**EXCERPTED RECORDS**:
──────────
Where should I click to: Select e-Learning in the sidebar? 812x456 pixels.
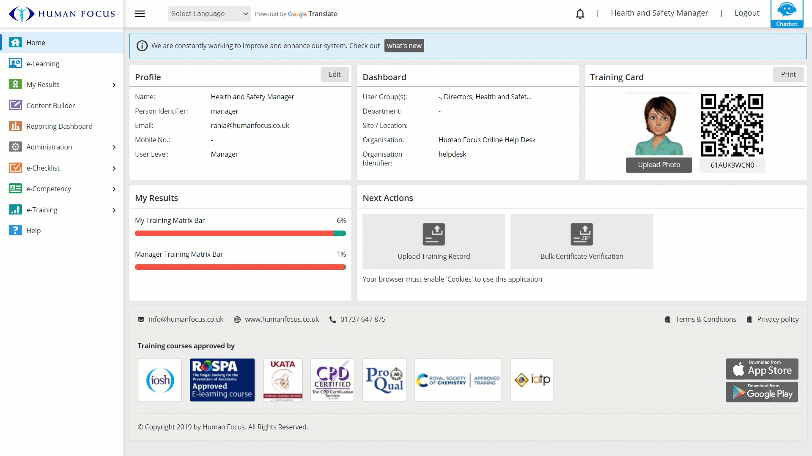click(x=43, y=64)
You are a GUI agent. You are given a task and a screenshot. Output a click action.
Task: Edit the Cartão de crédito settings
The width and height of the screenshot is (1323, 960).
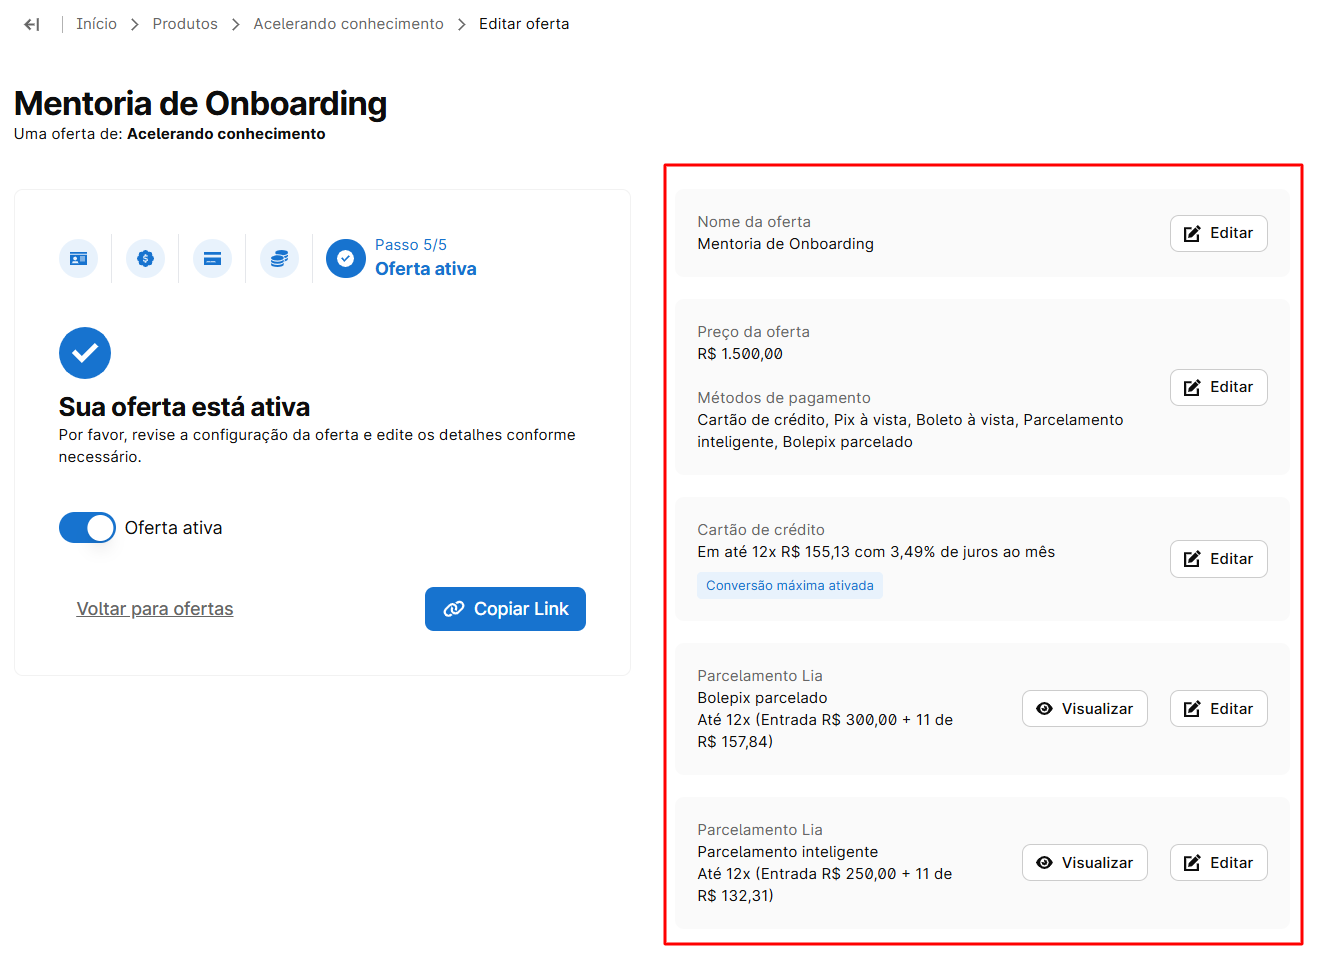coord(1218,559)
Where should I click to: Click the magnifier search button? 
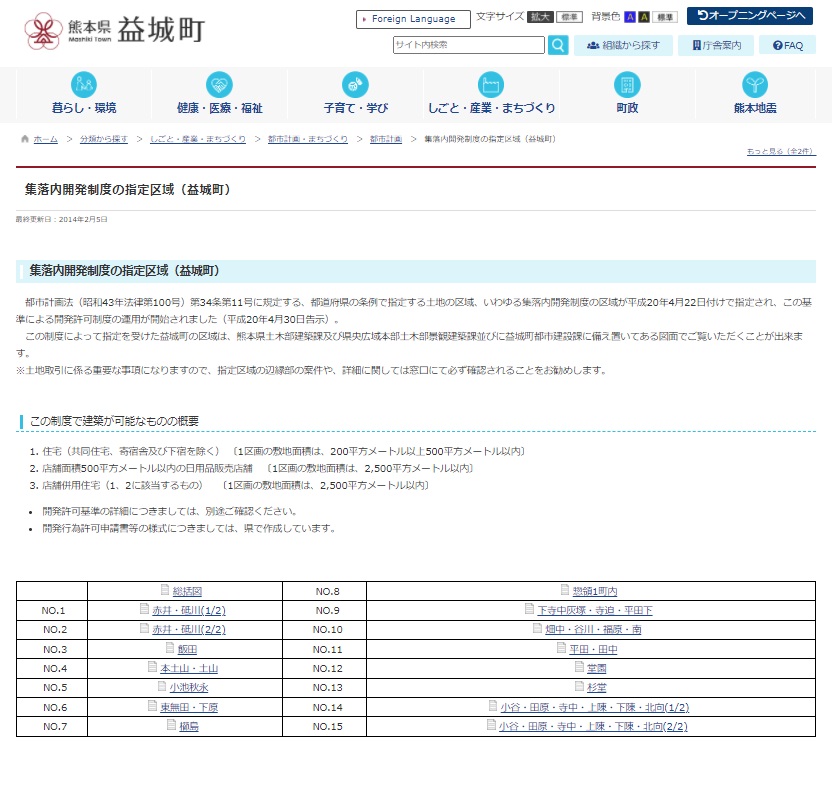pyautogui.click(x=558, y=45)
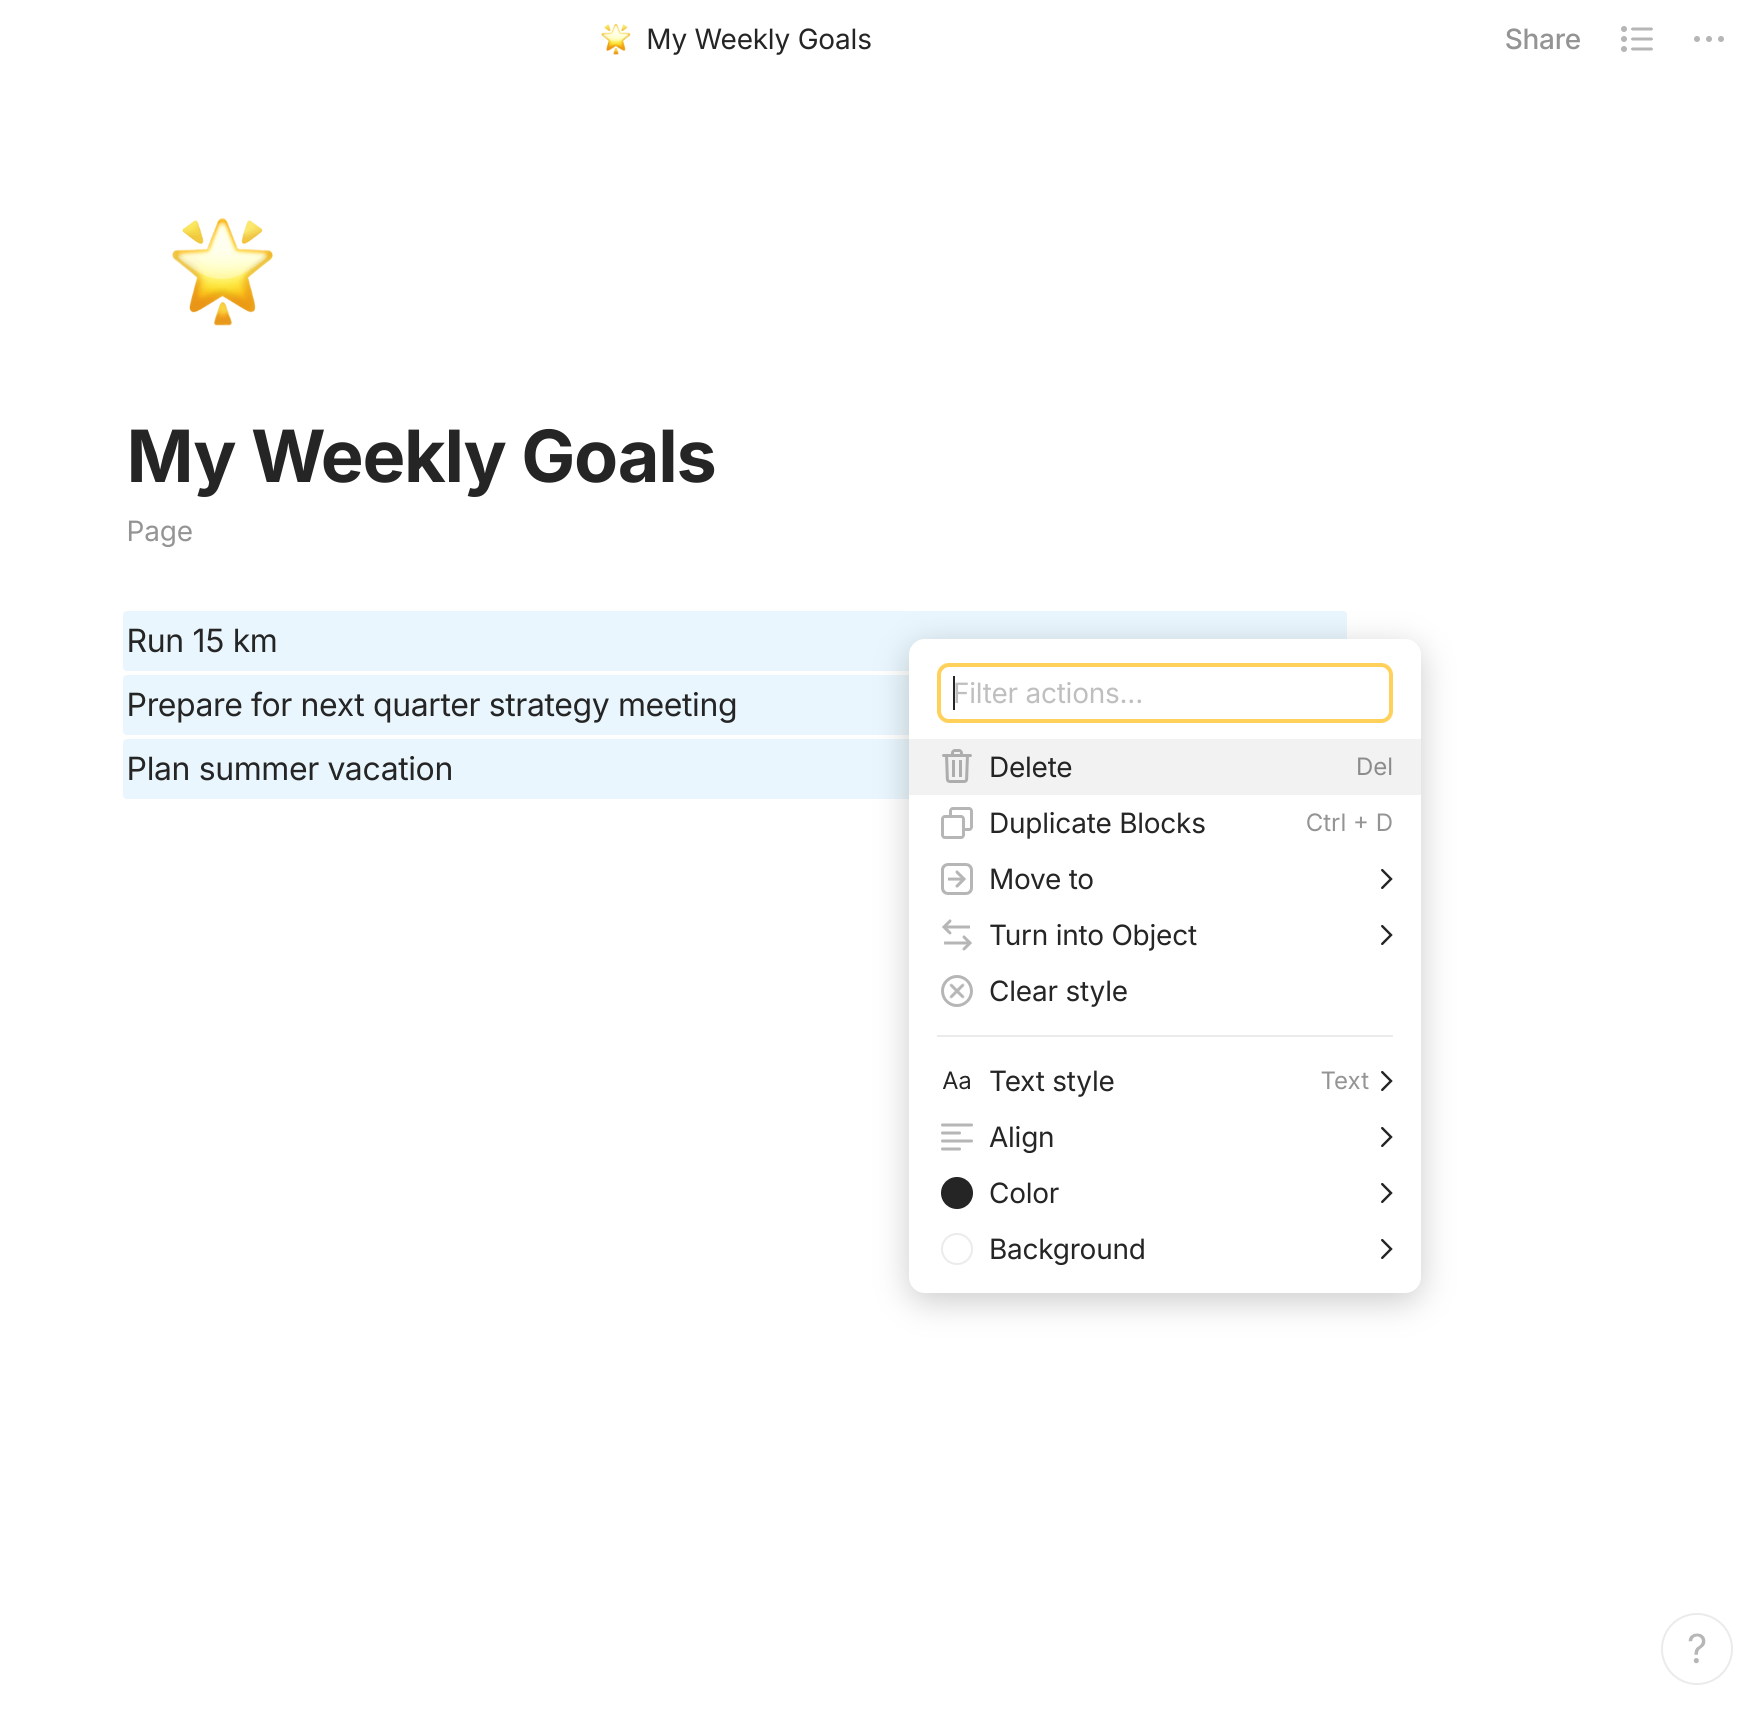
Task: Click the trash icon for Delete
Action: click(x=956, y=767)
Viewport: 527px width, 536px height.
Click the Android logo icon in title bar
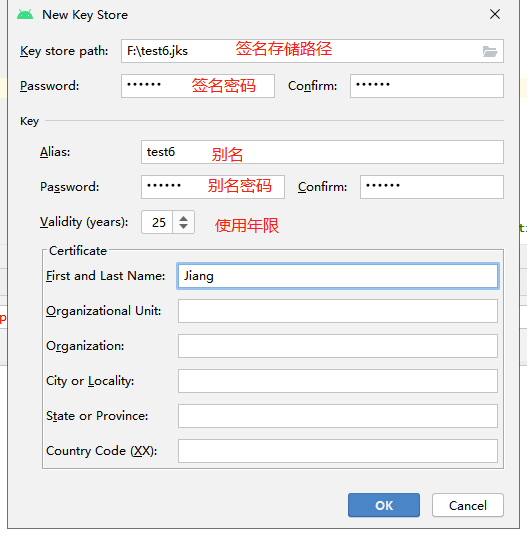coord(25,15)
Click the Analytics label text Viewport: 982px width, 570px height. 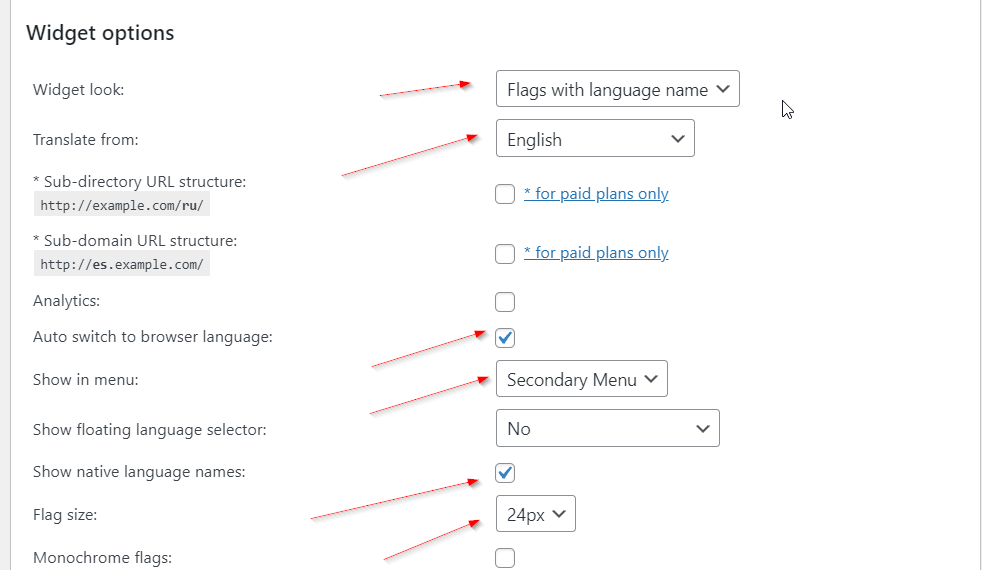[x=67, y=301]
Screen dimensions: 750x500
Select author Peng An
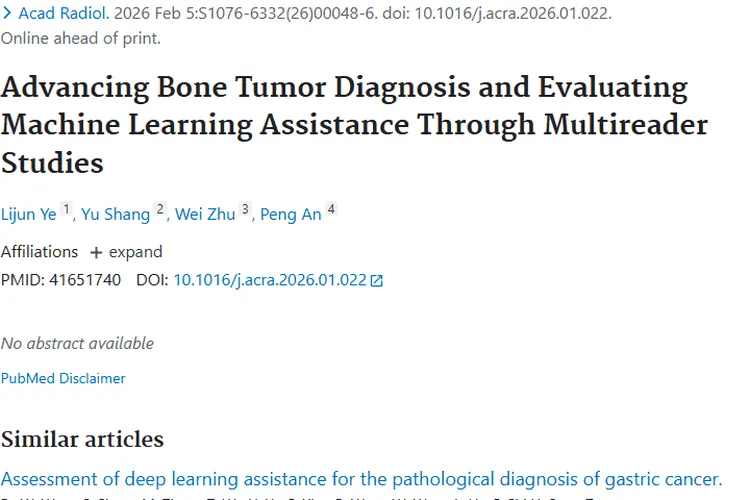point(291,214)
──────────
**WHAT THE TASK REQUIRES**: Return nothing except the lines from the line with "Screen dimensions: 750x500" through the last line of the records above, copied exactly and without pictures.

**TASK OUTPUT**:
Screen dimensions: 750x500
Select author Peng An
point(291,214)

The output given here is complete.